Apple’s EDR Tech Brings HDR to Older Mac Displays
In a new post on his blog Daring Fireball, John Gruber cites an article by veteran VFX technician Stuart “Stu” Maschwitz and discusses Apple’s Extended Dynamic Range (EDR) technology.
We all know how much Apple loves coining names for the tech they create, and EDR is yet another example. Extended Dynamic Range is something like High Dynamic Range, but at the same time surpasses it.
An excerpt from Maschwitz’s article explains:
“It [EDR] works on every display Apple bills as “HDR”[…]. The [Pro Display] XDR uses “local dimming” to light up an array of LEDs brighter behind the HDR pixels, as needed.
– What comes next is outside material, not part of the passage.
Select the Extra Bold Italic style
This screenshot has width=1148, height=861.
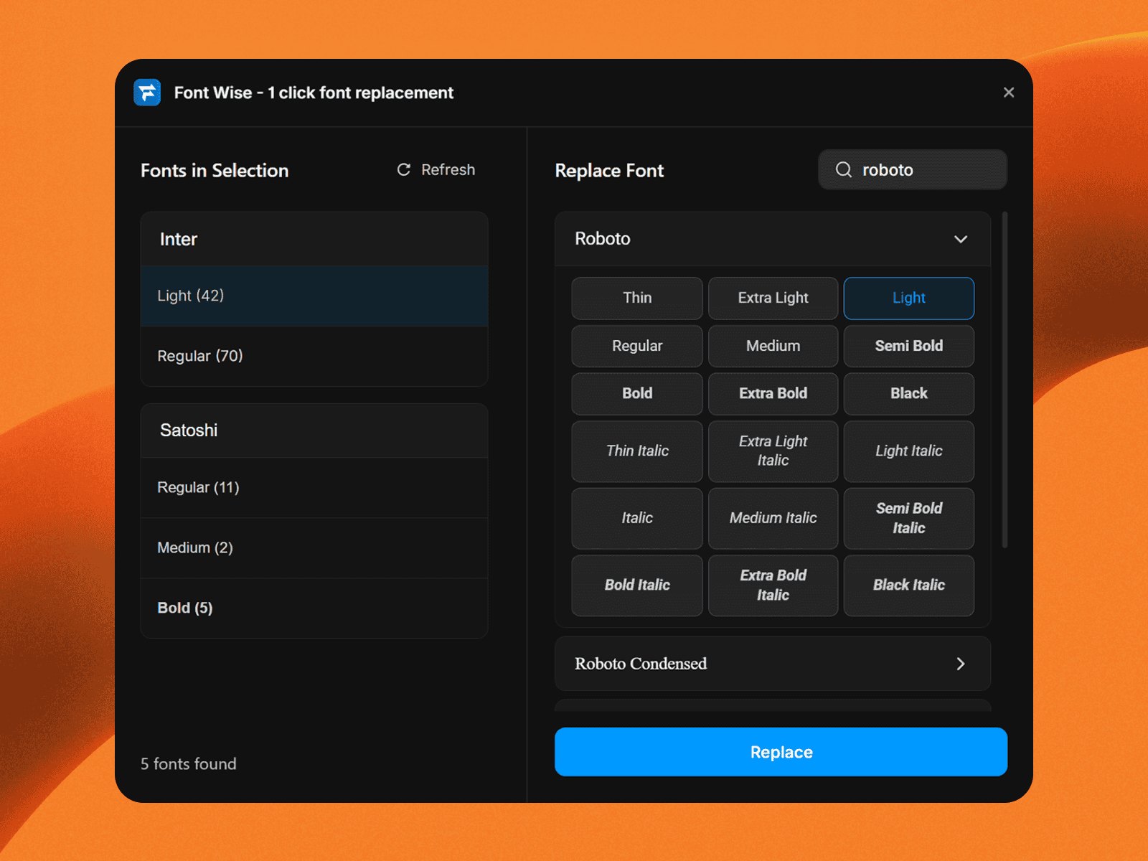click(x=773, y=585)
The OLED displays drive each pixel to the desired brightness individually.”
The technology is used on Apple displays like the Pro Display XDR to play HDR and SDR media together on the same screen.
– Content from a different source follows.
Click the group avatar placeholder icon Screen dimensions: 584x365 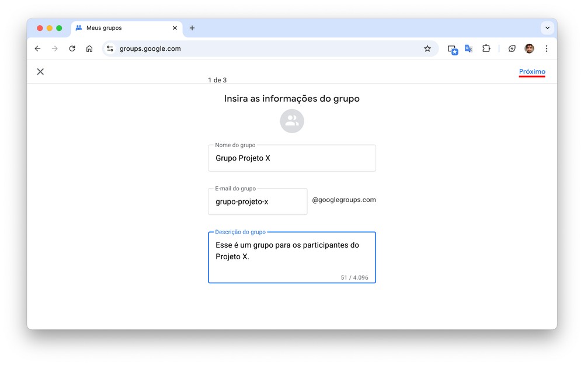[292, 121]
While EDR’s main use on Apple’s flagship iPhones like the iPhone 11 and iPhone 12 is capturing better shots with less noise and more detail in low light conditions, it also makes their screens capable of displaying crisp, detailed HDR media at the same time as SDR content.
Suffice it to say, Apple is gathering a number of different functionalities and features under one roof, naming it “EDR”, and calling it a day.
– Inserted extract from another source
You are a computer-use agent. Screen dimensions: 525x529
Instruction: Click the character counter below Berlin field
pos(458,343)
After noticing that my iPhone 12 Pro Max and my Pro Display XDR happily display HDR values in an SDR context, I have since discovered that the same thing happens on my iMac Pro and 16" MBP, neither of which claims to have an HDR display. How is no one talking about this? pic.twitter.com/euKGiYG7hu
— Stu Maschwitz (@5tu) December 2, 2020
I doubt there is any impact on batteries from EDR in Macs in general, as @5tu seems to believe. EDR appears to kick in only while HDR content is present on the screen. https://t.co/KUD8OWw7gH
— Michel Fortin (@michel_fortin) December 5, 2020
“Apple groups all this under one umbrella they call EDR, or Extended Dynamic Range. And even as they tout EDR as a selling point of their professional display and flagship iPhones, Apple has also quietly extended it to older Macs that were never advertised as being HDR-capable,” writes Maschwitz.
It would seem that Apple has incorporated EDR technology into older Macs that never boasted HDR capabilities, making them HDR-capable years after launch.